Prostate cancer is the second most frequently diagnosed cancer in men worldwide, accounting for approximately 15% of all new cancer diagnoses in men (1). In 2020, the Global Cancer Observatory (Globocan) report indicated an annual worldwide incidence of 1.4 million prostate cancer cases, with approximately 375,304 deaths (2). Reports indicate that men of African ancestry suffer disproportionately from prostate cancer at a rate almost twice as high as men of European origin, irrespective of new treatment modalities (3–5).
The mainstay therapy for advanced prostate cancer remains androgen deprivation therapy (ADT)(6). Among patients with metastatic prostate cancer, various treatment options for metastatic castration-resistant prostate cancer (mCRPC) such as hormonal therapy, chemotherapy, and radiopharmaceuticals have shown significantly increased overall survival (OS). Still, these ultimately develop resistance (7, 8).

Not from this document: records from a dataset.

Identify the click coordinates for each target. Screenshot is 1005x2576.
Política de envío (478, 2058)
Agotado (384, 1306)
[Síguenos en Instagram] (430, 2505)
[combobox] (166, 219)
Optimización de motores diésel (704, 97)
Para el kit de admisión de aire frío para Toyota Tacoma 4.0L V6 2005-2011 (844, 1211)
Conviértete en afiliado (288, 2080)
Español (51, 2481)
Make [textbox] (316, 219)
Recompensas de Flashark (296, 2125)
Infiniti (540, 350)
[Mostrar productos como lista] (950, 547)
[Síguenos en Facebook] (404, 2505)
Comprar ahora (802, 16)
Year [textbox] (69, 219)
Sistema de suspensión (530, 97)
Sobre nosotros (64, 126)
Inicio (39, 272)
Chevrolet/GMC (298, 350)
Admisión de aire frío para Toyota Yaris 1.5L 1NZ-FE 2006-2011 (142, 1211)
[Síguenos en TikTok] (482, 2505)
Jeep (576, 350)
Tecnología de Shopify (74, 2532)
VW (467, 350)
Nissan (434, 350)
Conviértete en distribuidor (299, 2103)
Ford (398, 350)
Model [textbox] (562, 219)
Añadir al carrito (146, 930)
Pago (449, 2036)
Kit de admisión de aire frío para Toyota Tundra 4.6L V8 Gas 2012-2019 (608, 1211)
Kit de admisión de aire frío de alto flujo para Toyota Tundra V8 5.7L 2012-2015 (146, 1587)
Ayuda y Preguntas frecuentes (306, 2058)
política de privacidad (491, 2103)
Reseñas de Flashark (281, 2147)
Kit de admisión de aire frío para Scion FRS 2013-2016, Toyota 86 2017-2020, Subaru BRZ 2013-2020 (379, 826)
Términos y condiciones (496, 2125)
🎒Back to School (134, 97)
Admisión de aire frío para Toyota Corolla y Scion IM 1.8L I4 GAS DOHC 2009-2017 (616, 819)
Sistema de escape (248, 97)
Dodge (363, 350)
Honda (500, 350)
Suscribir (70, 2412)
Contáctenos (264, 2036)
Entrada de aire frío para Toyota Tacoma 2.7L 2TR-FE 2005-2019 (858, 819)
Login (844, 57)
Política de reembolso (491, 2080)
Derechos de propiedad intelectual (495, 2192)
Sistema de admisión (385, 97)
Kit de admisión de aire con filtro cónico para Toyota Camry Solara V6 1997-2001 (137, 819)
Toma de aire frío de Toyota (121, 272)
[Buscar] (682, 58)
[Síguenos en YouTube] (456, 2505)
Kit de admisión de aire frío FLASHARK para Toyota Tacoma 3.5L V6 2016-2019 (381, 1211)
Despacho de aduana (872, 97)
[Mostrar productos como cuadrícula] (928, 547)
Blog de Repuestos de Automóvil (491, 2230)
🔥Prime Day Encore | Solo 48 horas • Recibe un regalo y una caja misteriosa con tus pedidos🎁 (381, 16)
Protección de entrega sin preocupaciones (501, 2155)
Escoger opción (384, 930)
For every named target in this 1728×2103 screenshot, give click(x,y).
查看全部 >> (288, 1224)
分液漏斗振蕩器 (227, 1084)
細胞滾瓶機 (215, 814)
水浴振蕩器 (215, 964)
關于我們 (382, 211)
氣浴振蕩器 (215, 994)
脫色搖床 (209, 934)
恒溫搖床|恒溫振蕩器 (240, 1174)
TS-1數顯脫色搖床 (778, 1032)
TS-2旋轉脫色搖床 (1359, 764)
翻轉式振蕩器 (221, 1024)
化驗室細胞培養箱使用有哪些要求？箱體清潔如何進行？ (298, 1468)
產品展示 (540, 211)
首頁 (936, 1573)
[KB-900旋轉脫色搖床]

In the last decade, the introduction of immunotherapy which works through the augmentation of immune responses against cancers has yielded promising results and considerably changed the treatment landscape owing to its efficacy and minimal side effects (9, 10). Thus, immune checkpoint inhibitors have emerged as a complementary treatment arm in cancer clinical care and research (11, 12). The co-inhibitory receptor programmed death1 (PD-1) is expressed on activated T cells and B cells. Upon binding to its ligands PD-L1, which is expressed on macrophages, dendritic cells and some tumour cells, T cell activation is downregulated by inhibiting CD28 signaling (13). Besides being expressed on cell membranes, several extracellular (soluble) forms of PD-L1, including spliced variants and proteolytic cleavage forms, have been reported in various types of cancer(14). Soluble PD-L1 can bind to PD1 on T cells and suppress anti-tumour immunity, thus facilitating tumour growth. Blocking the PD1/PD-L1 interaction using immune checkpoint inhibitors have been shown to reduce tumour growth and increase overall survival of patients. (15).
Anti-PD1 antibody immunotherapy (e.g.nivolumab) and anti-PD-L1 antibody (e.g., atezolizumab) have demonstrated improved response rates and overall survival among patients with melanoma and renal cell carcinoma, respectively(16, 17).
The ongoing clinical trials show that immunotherapy might provide a promising approach for the future treatment of prostate cancer (18). Studies indicate that PD-L1 expression is up-regulated in prostate cancer tissues compared to paired benign prostate tissues. Similarly, high levels of PD-L1 expression have been shown to have a positive correlation with high Gleason scores and androgen receptor expression in patients with aggressive primary prostate cancer (19–21).
This study assessed the circulating levels of immune checkpoint molecules, PD-1 and PD-L1, among prostate cancer patients and normal healthy controls and their association with age, BMI, plasma PSA, and Gleason scores at the Uganda Cancer Institute.